What Is a Gilligan in Golf?

In golf, a "gilligan" is something you don't want your opponents to use. Because if they do, they'll be using it to make you replay a good shot.

You can think of a gilligan as the opposite of a mulligan. A mulligan in golf allows a golfer who hits a bad shot to replay that shot without penalty. A gilligan, however, allows one of the other golfers in your group to force you to replay a good stroke that you just hit.

Like mulligans, gilligans are never allowed under the Rules of Golf. But, like mulligans, some groups of golfers, usually friends who've played many rounds together, agree to the use of gilligans.

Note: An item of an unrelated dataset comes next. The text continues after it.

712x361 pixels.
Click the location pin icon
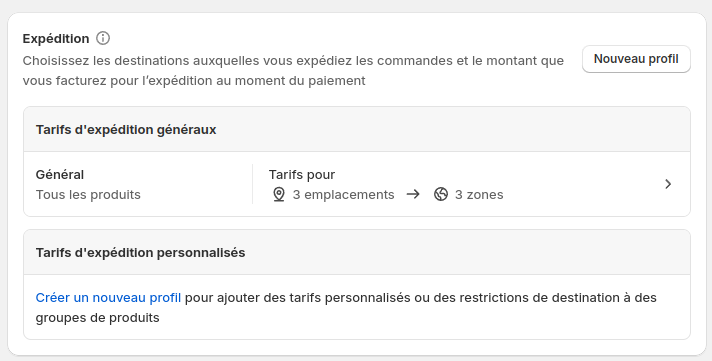pyautogui.click(x=279, y=194)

If gilligans are in use in your group, it is entirely up to group members how many can be used during the round, whether there are any limitations on how/where they can be used, and so on. (There are no official rules around gilligans — or mulligans — because they are against the Official Rules!)

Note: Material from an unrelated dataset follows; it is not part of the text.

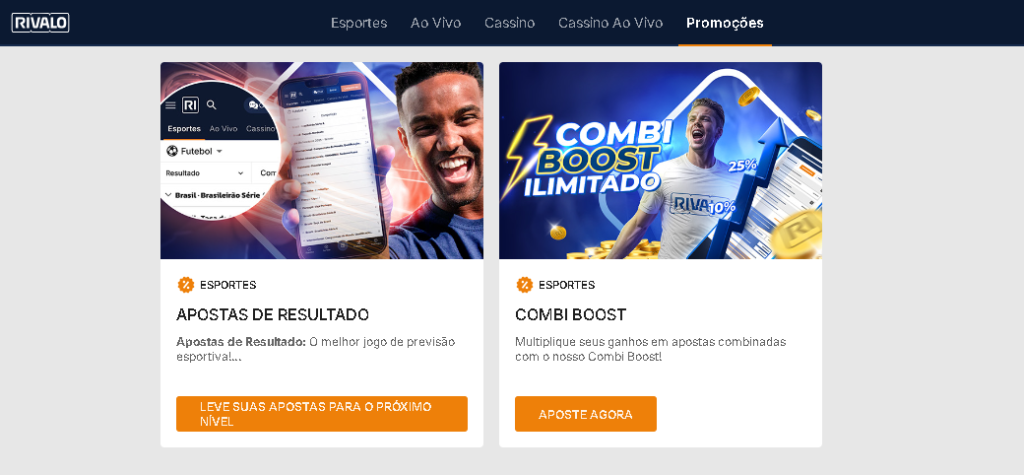Open the Resultado dropdown in the banner
This screenshot has height=475, width=1024.
coord(205,173)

Let's say your group plays gilligans, and your group's rule is that a gilligan can be called against a golfer once per nine holes. On the third hole, you hit the best tee shot of your life. One of your "buddies" calls a gilligan. Sorry, but you just lost that drive — you have to play it again.

Or maybe you just rolled in a breaking, 18-footer for birdie on the green. But then one of the other members of your group calls a gilligan on you, and you are putting it all over again.

Gilligans are also called recalls, as in your opponent or follow-competitor can recall your stroke. A common golf game that includes the use of gilligans is Mulligan and Recall. If your group has never played gilligans before, we recommend starting slow with a small number (maybe just one per golfer) to get a feel for how it impacts your round and group dynamic.